A bizarra trindade manifestada no livro, A Cabana, em muito se aproxima de uma concepção triteísta de Deus, como se a trindade fosse composta por três deuses, e não por um só Deus que subsiste eternamente em três gloriosas pessoas. A Cabana parece, de igual modo sugerir que na cruz do calvário, o Pai experimenta o sofrimento. Idéia absolutamente estranha às Escrituras Sagradas, dado que é o Senhor Jesus Cristo quem sorve até a última gota do cálice da pavorosa ira de Deus. A fim de com o seu sacrifício redimir do poder da morte, do pecado e do diabo todos aqueles a quem o Pai, antes da fundação do mundo, escolheu para serem herdeiros de uma eterna e perfeita salvação.

Enquanto o Deus das Escrituras Sagradas “é fogo consumidor” “e habita em luz inacessível; a quem nenhum dos homens viu nem pode ver” (Hebreus 12.29 e II Timóteo 6.16), e que, por isso mesmo, exige temor, solenidade e reverência de quem dEle se aproxima, o deus da Cabana é bonachão e praticante de uma camaradagem que roça a frivolidade.

Decididamente, para quem tem um mínimo de conhecimento da Palavra de Deus e, mais do que isso, se submete, inrreservadamente, à sua autoridade, não é possível considerar o romance, A Cabana, uma bênção. Não pode ser uma bênção o que, de forma gritante, se desarmoniza com a Palavra de Deus. Não pode ser uma bênção o que ensina algo que não tem a chancela das Escrituras Sagradas. Não pode ser uma bênção o que fere de morte o coração inviolável do evangelho.

O impressionante sucesso do livro, A Cabana, no meio evangélico, é uma prova cabal e indesmentível do quanto nós, igreja do Senhor Jesus Cristo, carecemos de um urgente retorno à Palavra de Deus, ao ensino puro e não adulterado de todo o conselho de Deus.

Nunca a advertência endereçada pelo apóstolo Paulo à comunidade de Corinto foi tão superlativamente atual: “Mas temo que, assim como a serpente enganou a Eva com astúcia, também a vossa mente seja de alguma forma seduzida e se afaste da simplicidade e pureza que há em Cristo” (II Coríntios 11.3). Que Deus nos dê graça e discernimento para, em meio à babel doutrinária dos nossos dias, sabermos separar a boa doutrina, que edifica e fortalece a nossa fé, do falso ensinamento, que perverte e, conforme a contundente afirmação paulina, “corrói como câncer” (II Coríntios 2.17).

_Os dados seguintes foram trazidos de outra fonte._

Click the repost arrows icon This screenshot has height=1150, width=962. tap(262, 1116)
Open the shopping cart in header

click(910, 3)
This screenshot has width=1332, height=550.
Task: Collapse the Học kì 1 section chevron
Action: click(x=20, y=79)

Continuemos, pois, fiéis ao Deus das Escrituras Sagradas, o qual é santo, bom, amoroso, soberano e senhor sobre todas as coisas, e não nos deixemos embaraçar por caricaturas tão toscas como a que foi, antibiblicamente, esculpida pela ficção teológica construída por William P. Young. Que sejamos, sempre, como os crentes de Beréia, que cotejam o que ouvem com o que está ensinado nas Escrituras Sagradas. SOLI DEO GLORIA NUNC ET SEMPER.